The ride from Balestrand to Bergen was over five hours of bliss, this from a woman who has avoided boats her entire life. I loved it: the water, the air, the absolute serenity and then the frequent stops to drop off this person and pick up that one. The Norled Flam to Bergen express boat is a life line for people here linking the towns on the banks of the Sognefjod, alongside us tourists there were children going , reluctantly, to the dentist, friends on shopping trips and local people returning home are a weekend break.
And then you arrive in Bergen, beautiful, beautiful Bergen. We stayed for two nights at The Admiral Hotel , our room right on the fjord, and throwing open the shutters and seeing the Bryggen opposite, the boats in full sail, the sun on the mountains I began to think maybe we’ve saving the best to last. Though that would be unfair on the rest of Norway, it’s simply that Bergen is very special.
An international port for centuries, headquarters of the extraordinary Hanseatic league whose colourful lodges line the quay, Bergen is well used to foreigners: small enough to feel welcoming, exciting enough to fill your days and nights it’s lovely old houses still stand in the port area and the town. Cobbled streets lead to alleys just begging to be explored on foot. Don’t miss the fish market ( we ate here at Fishme ), take the Fløibanen funicular up the mountain and look down on the port. Be sure to watch out for the large horned goats who roam wild in the woods.
The fish in Norway is specular and while much else is served I think a love of fish prerequisite for ultimate enjoyment of this trip.

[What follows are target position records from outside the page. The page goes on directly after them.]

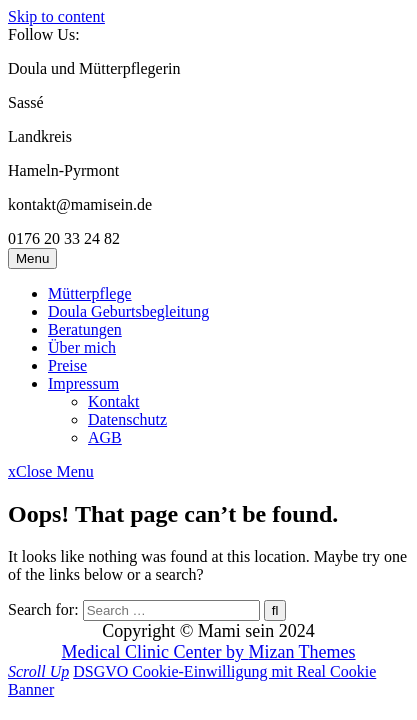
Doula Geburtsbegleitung (128, 311)
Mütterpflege (90, 293)
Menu (32, 258)
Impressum (83, 383)
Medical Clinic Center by (208, 652)
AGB (105, 437)
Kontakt (114, 401)
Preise (67, 365)
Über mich (82, 347)
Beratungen (85, 329)
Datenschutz (127, 419)
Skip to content (56, 16)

We ate salmon, king crab, lobster, prawns, more salmon, more prawns, halibut and more salmon and more prawns. All delicious and all served with charm. Wine is very pricey so I was pleased I’d packed a small bottle of whisky with the half bottle of gin for pre and post dinner drinks, though I’m sure my liver benefitted from the enforced rest.
My two pre-trip anxieties were that I speak no Norwegian and that I’d heard everything was expensive. We found that everyone spoke perfect English and yes, Norway is very expensive so we decided we really didn’t need to take home any gifts or souvenirs, just memories and photos of a special place filled with light and air with not a trace of Scandi Noir.
I took the Inntravel trip Bustling Cities and Serene fjords and paid for in full for the trip.